Patrick Cockburn on the Boston bombings' bureaucratic aftermath:
An outcome of the bombings will be an enhanced sense of public insecurity, and support for those who claim to be doing something about it. Before the Boston attack there were signs of restiveness in the US at the excessive size of the post-9/11 security bureaucracy at a time of budget cuts. The FBI, put in charge of investigating domestic terrorism by President Bush, has 103 joint terrorism task forces, supposedly linking local and state police to federal terrorism investigators. As a result of 9/11, the US has the services of the National Counterterrorism Centre, which analyses and collates intelligence information for the Office of the Director National Intelligence. This, in turn, is supposed to coordinate and oversee the work of America's 17 intelligence agencies. Then there is the sterling work of the Department of Homeland Security (DHS) which unites the 22 federal departments and agencies that employ 240,000 people.

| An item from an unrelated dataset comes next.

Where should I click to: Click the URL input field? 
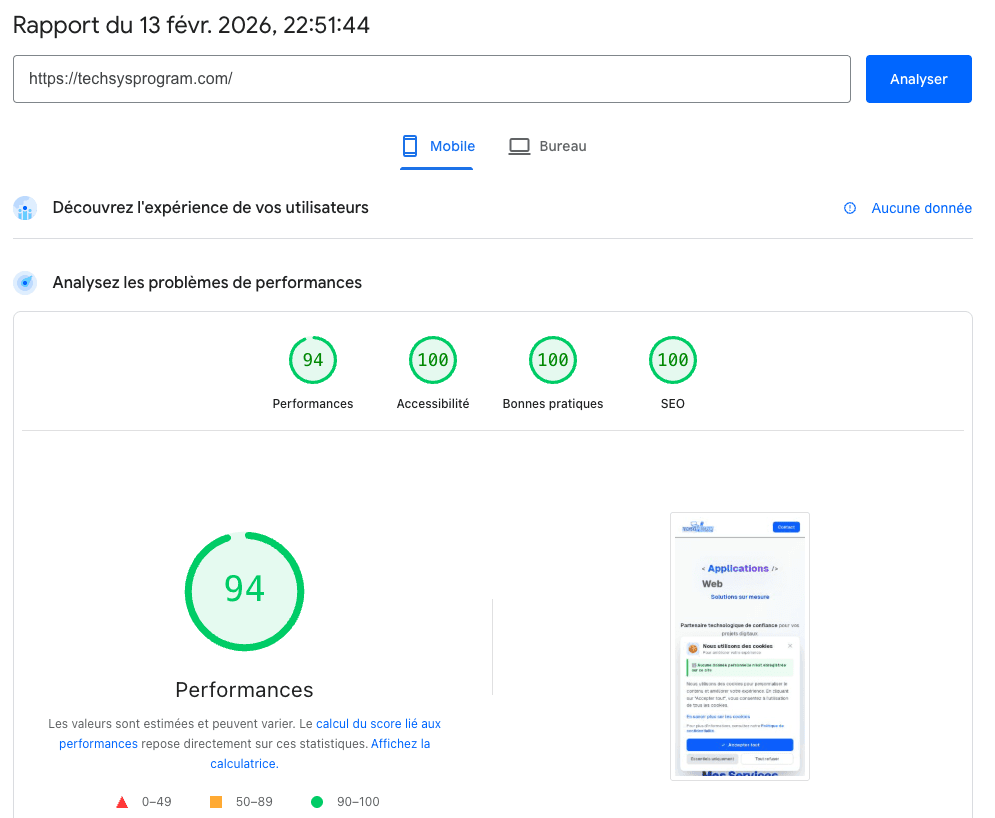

The creation of a bureaucratic Leviathan like this is more likely to impede than assist the gathering and analysis of intelligence. Too many people do not know what they are doing and there are too many layers of responsibility. Such vast organisations are on an endless quest to justify and expand their own influence and protect themselves from rivals. Power delegated to them because of a single crime is seldom reclaimed.
Drawing on Edward Jay Epstein's book The Annals of Unsolved Crime, Cockburn points out that events much smaller than 9/11 or the Boston bombings can serve this power-enhancing purpose. Epstein argues, for example, that the kidnapping of the Lindbergh baby allowed J. Edgar Hoover "to expand the FBI, which he had headed since its creation [*], into a national police agency," even though it's far from clear that the man eventually executed for that crime was actually guilty of it.
"The worst damage stemming from the Boston bombing," Cockburn concludes, "will be if the security behemoths created or enlarged after 9/11, whose effectiveness is in doubt, were rejuvenated and expanded." I wouldn't use the word worst, but the man's got a point.
Elsewhere in Reason: Garrett Quinn on civil liberties and the Tsarnaev manhunt.
Elsewhere not in Reason: A righteous rant at Popehat.
* Reader "Seamus" correctly points out that J. Edgar Hoover was not the first head of the Bureau of Investigation: It was founded in 1908, and Hoover did not take over until 1924. Hoover was head when the agency changed its name to the Federal Bureau of Investigation, but that happened after the Lindbergh kidnapping so I doubt that is what Epstein had in mind.